[[ Data for review open ]]
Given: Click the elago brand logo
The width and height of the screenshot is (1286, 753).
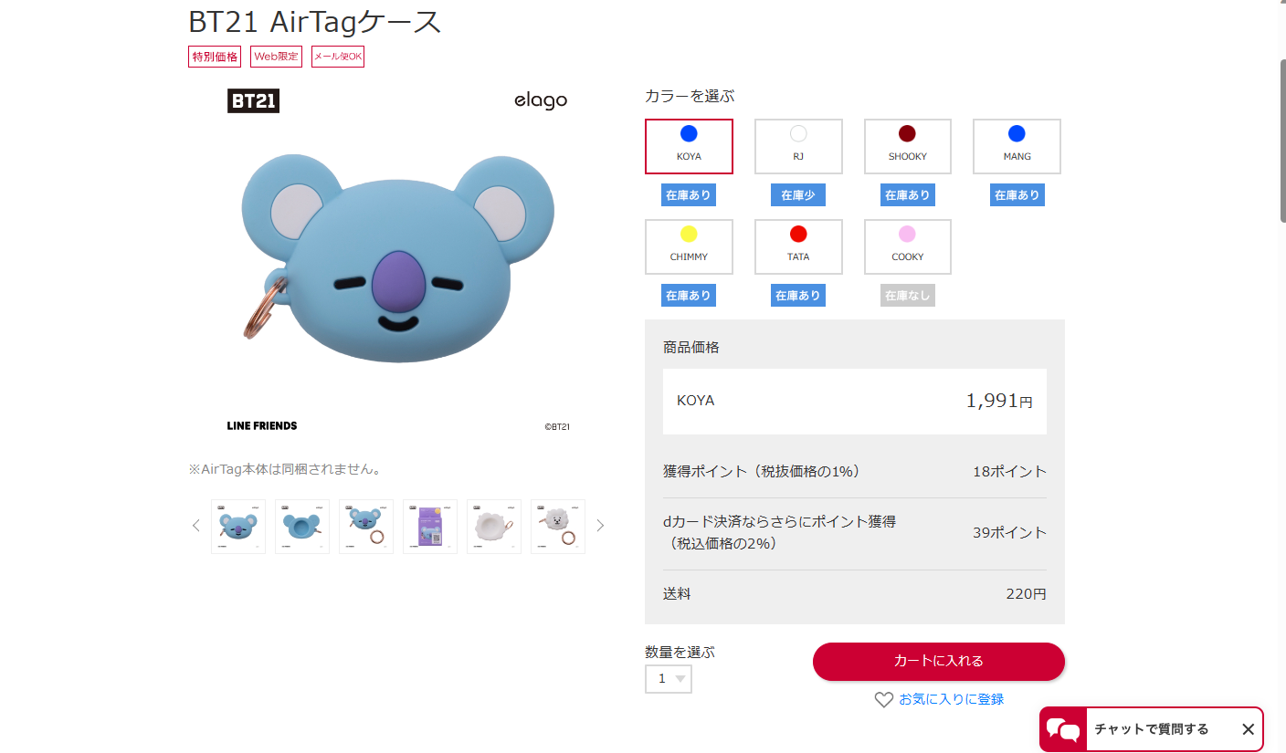Looking at the screenshot, I should 540,100.
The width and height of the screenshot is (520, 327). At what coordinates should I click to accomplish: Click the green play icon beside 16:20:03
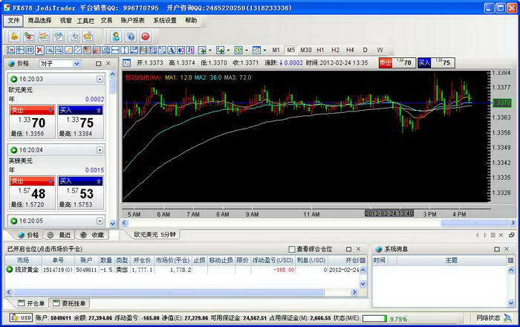tap(14, 78)
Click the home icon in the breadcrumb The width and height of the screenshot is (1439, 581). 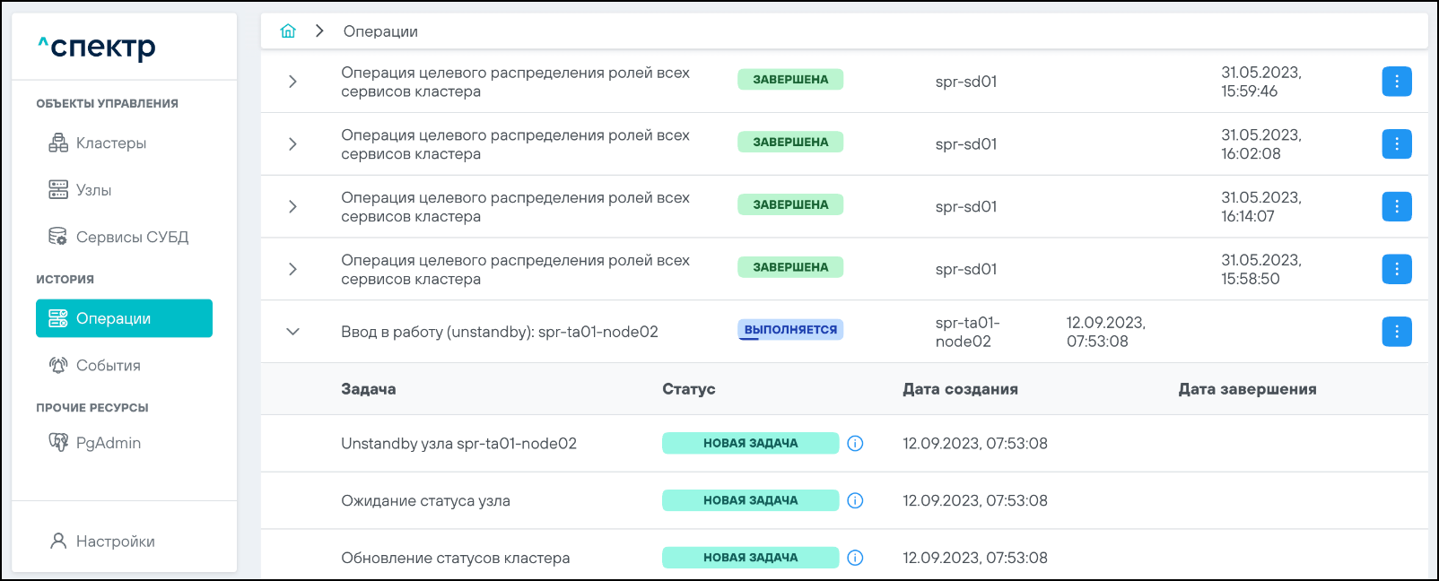tap(288, 31)

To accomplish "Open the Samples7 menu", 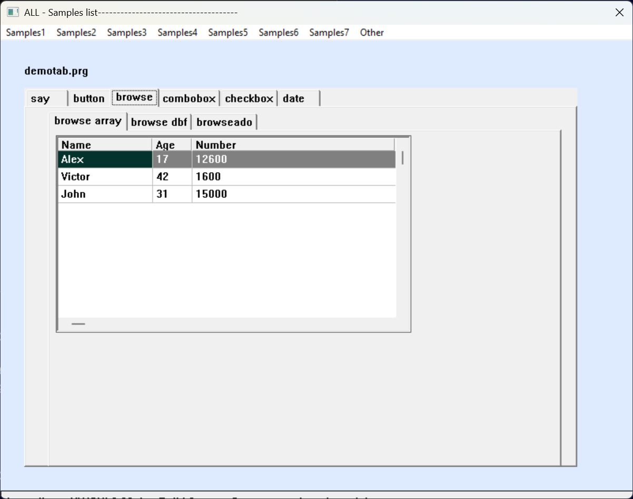I will 329,33.
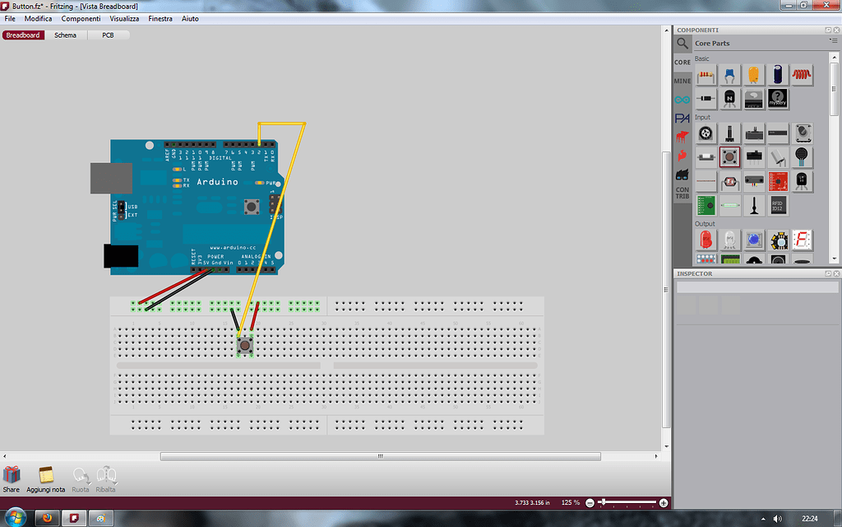Collapse the INSPECTOR panel
The width and height of the screenshot is (842, 527).
pos(827,273)
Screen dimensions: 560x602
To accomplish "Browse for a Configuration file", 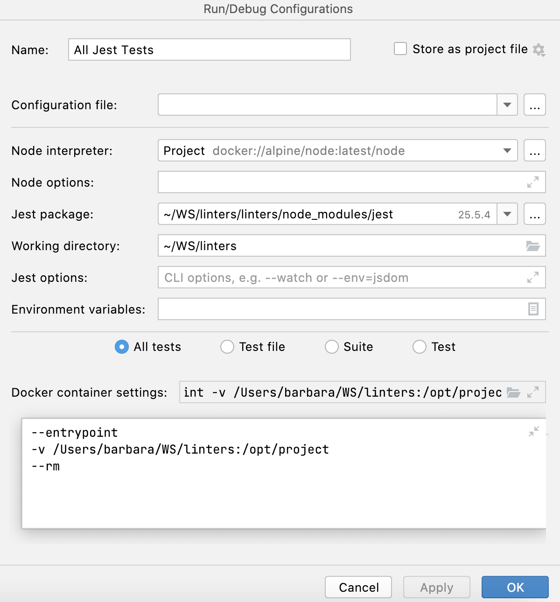I will 535,105.
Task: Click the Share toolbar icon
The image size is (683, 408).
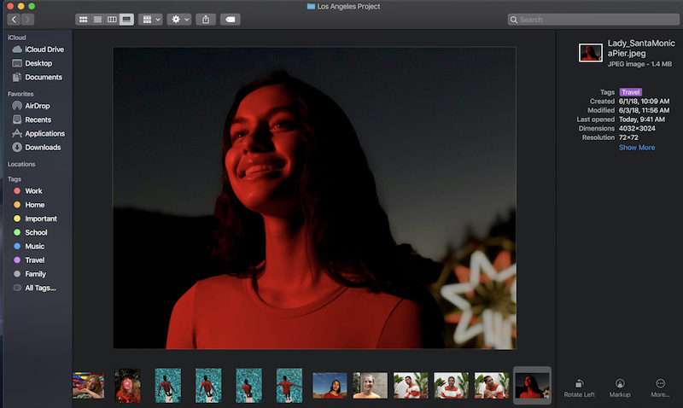Action: tap(205, 19)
[[ Data for review closed ]]
» **Exercise description**:
With the pictures omitted, print precisely the lines from the one with "Task: Click the Share toolbar icon" to the final line of the records, both included.

» **Answer section**:
Task: Click the Share toolbar icon
The image size is (683, 408).
Action: tap(205, 19)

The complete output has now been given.